Retailer has cultivated a mindset of 'agile change'
WEST DES MOINES, Iowa — Sweeping changes in the ways Americans live and shop are rattling the retail sector, driving some businesses into bankruptcy while providing those who are anticipating consumer trends with opportunities for success.
Hy-Vee Inc., based here in West Des Moines, is among a select group of retailers with a seeming knack for staying ahead of the curve.
Leaders at the employee-owned company credit their culture and autonomy with being able to encourage experimentation and pursue solutions to consumers’ evolving needs. For exhibiting these qualities, Hy-Vee was named Retail Innovator of the Year by Mass Market Retailers.
Cultivating a culture that is agile in adapting to change is a big part of the job for Randy Edeker, who has spent his entire career at Hy-Vee and was named chairman and chief executive officer in 2012.
“By nature, I’m very inquisitive, and I drive those around me to be very inquisitive,” Edeker said last month in an interview. Edeker said he’s constantly studying where society is moving, how people’s lives are changing, and how they are choosing where to shop and eat. “The other part is constantly looking for — within that lifestyle change — what is the coup? What is the thing that [Hy-Vee] can get to first? I’m a big believer in understanding what is really driving the change.”
In a recent presentation to company stakeholders, Edeker identified 20 coups, or successful moves made by Hy-Vee in recent months to improve the company’s competitive position.
To an outsider, some might look like trivial moves, he said, but each represents an advance of the company’s mission in ways worth noting and celebrating.
One accomplishment to note was getting Oprah Winfrey to agree to appear on the cover of Balance, Hy-Vee’s health and wellness magazine that offers shoppers nutrition and fitness information, beauty and fashion tips, celebrity features, and recipes.
“That’s pretty amazing for a Midwest retailer to get that done,” Edeker said of the Oprah issue, which includes an inside spread with details about Winfrey’s “O That’s Good” line of healthy comfort food available at the company’s 246 stores in the Midwest. “I’m also proud of the cosmetics lines, bath and beauty lines, and baby offerings that we’ve landed that have never been in a grocery retailer before,” Edeker said. “That speaks volumes as to what our team has done this past year to position us as someone to partner with.”

Supplied material ▸
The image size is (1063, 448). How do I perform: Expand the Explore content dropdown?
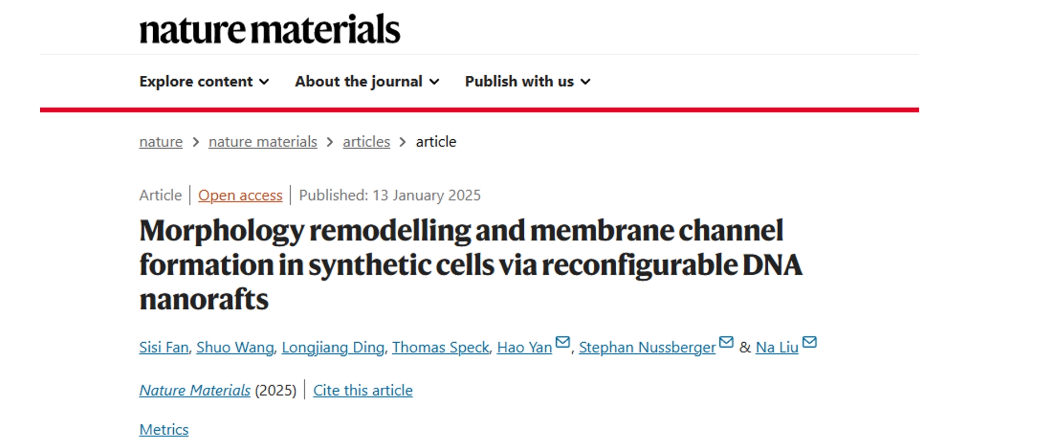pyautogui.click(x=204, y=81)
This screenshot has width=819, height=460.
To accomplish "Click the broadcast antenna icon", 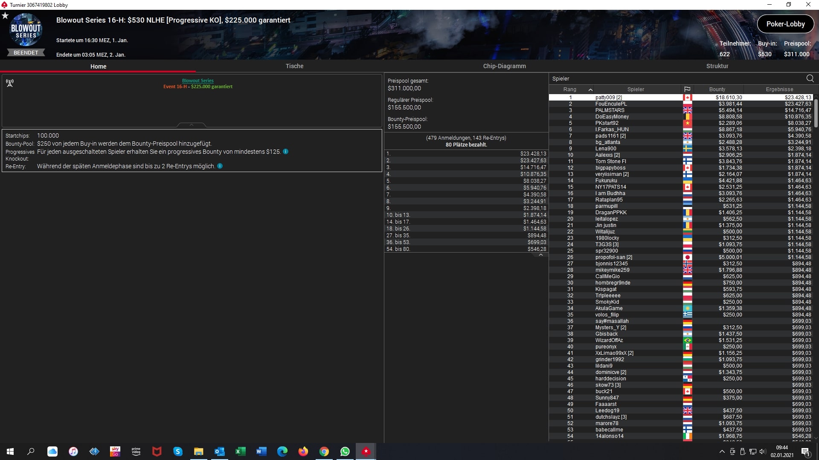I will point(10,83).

Required work ▸ In the article on Hy-Vee, condense the paragraph beginning "Leaders at the employee-owned company" into a short bulleted list that keeps its main facts. The lines are separate material and have no connection to the article on Hy-Vee.

Solution for this problem ▸
- Hy-Vee is employee-owned.
- Its leaders credit the company's culture and autonomy with encouraging experimentation and the pursuit of solutions to consumers' evolving needs.
- For these qualities, Mass Market Retailers named Hy-Vee Retail Innovator of the Year.